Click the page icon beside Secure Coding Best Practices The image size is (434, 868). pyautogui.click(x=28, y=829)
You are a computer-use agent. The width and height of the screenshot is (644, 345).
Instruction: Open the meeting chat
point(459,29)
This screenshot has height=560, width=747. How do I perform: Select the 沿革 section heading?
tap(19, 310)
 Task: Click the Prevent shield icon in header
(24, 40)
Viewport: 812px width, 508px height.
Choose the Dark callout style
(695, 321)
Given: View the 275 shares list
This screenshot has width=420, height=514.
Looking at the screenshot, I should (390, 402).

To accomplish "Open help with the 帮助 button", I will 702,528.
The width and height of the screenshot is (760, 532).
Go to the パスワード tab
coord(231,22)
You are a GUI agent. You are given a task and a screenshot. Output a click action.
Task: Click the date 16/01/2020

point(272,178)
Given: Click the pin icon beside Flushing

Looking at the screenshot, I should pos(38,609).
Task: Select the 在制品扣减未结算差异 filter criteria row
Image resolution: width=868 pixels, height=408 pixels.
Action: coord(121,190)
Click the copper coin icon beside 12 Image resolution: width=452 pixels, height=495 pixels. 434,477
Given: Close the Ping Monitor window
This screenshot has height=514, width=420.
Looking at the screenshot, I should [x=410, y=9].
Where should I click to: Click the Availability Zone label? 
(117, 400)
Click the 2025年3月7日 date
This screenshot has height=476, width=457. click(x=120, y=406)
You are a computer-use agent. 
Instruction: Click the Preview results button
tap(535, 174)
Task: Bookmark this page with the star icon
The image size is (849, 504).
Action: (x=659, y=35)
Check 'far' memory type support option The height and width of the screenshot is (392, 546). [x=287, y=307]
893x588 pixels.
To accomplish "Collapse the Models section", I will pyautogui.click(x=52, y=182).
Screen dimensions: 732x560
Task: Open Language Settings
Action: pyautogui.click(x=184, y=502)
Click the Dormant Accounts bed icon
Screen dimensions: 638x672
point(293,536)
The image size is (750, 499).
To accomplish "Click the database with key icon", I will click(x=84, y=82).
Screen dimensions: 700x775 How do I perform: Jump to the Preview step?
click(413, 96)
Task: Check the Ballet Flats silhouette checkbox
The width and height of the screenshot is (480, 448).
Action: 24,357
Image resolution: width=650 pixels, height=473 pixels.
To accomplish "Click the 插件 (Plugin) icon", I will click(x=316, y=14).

> **Task details**
Exactly as given, repeat every record above.

> **Response to this exercise**
Click the page icon beside Secure Coding Best Practices The image size is (434, 868). pyautogui.click(x=28, y=829)
You are a computer-use agent. The width and height of the screenshot is (644, 345).
Instruction: Open the meeting chat
point(459,29)
This screenshot has height=560, width=747. How do I perform: Select the 沿革 section heading?
tap(19, 310)
 Task: Click the Prevent shield icon in header
(24, 40)
Viewport: 812px width, 508px height.
Choose the Dark callout style
(695, 321)
Given: View the 275 shares list
This screenshot has width=420, height=514.
Looking at the screenshot, I should (390, 402).

To accomplish "Open help with the 帮助 button", I will 702,528.
The width and height of the screenshot is (760, 532).
Go to the パスワード tab
coord(231,22)
You are a GUI agent. You are given a task and a screenshot. Output a click action.
Task: Click the date 16/01/2020

point(272,178)
Given: Click the pin icon beside Flushing

Looking at the screenshot, I should pos(38,609).
Task: Select the 在制品扣减未结算差异 filter criteria row
Image resolution: width=868 pixels, height=408 pixels.
Action: coord(121,190)
Click the copper coin icon beside 12 Image resolution: width=452 pixels, height=495 pixels. 434,477
Given: Close the Ping Monitor window
This screenshot has height=514, width=420.
Looking at the screenshot, I should [x=410, y=9].
Where should I click to: Click the Availability Zone label? 
(117, 400)
Click the 2025年3月7日 date
This screenshot has height=476, width=457. click(x=120, y=406)
You are a computer-use agent. 
Instruction: Click the Preview results button
tap(535, 174)
Task: Bookmark this page with the star icon
The image size is (849, 504).
Action: (x=659, y=35)
Check 'far' memory type support option The height and width of the screenshot is (392, 546). [x=287, y=307]
893x588 pixels.
To accomplish "Collapse the Models section", I will pyautogui.click(x=52, y=182).
Screen dimensions: 732x560
Task: Open Language Settings
Action: pyautogui.click(x=184, y=502)
Click the Dormant Accounts bed icon
Screen dimensions: 638x672
point(293,536)
The image size is (750, 499).
To accomplish "Click the database with key icon", I will click(x=84, y=82).
Screen dimensions: 700x775 How do I perform: Jump to the Preview step?
click(413, 96)
Task: Check the Ballet Flats silhouette checkbox
The width and height of the screenshot is (480, 448).
Action: 24,357
Image resolution: width=650 pixels, height=473 pixels.
To accomplish "Click the 插件 (Plugin) icon", I will click(x=316, y=14).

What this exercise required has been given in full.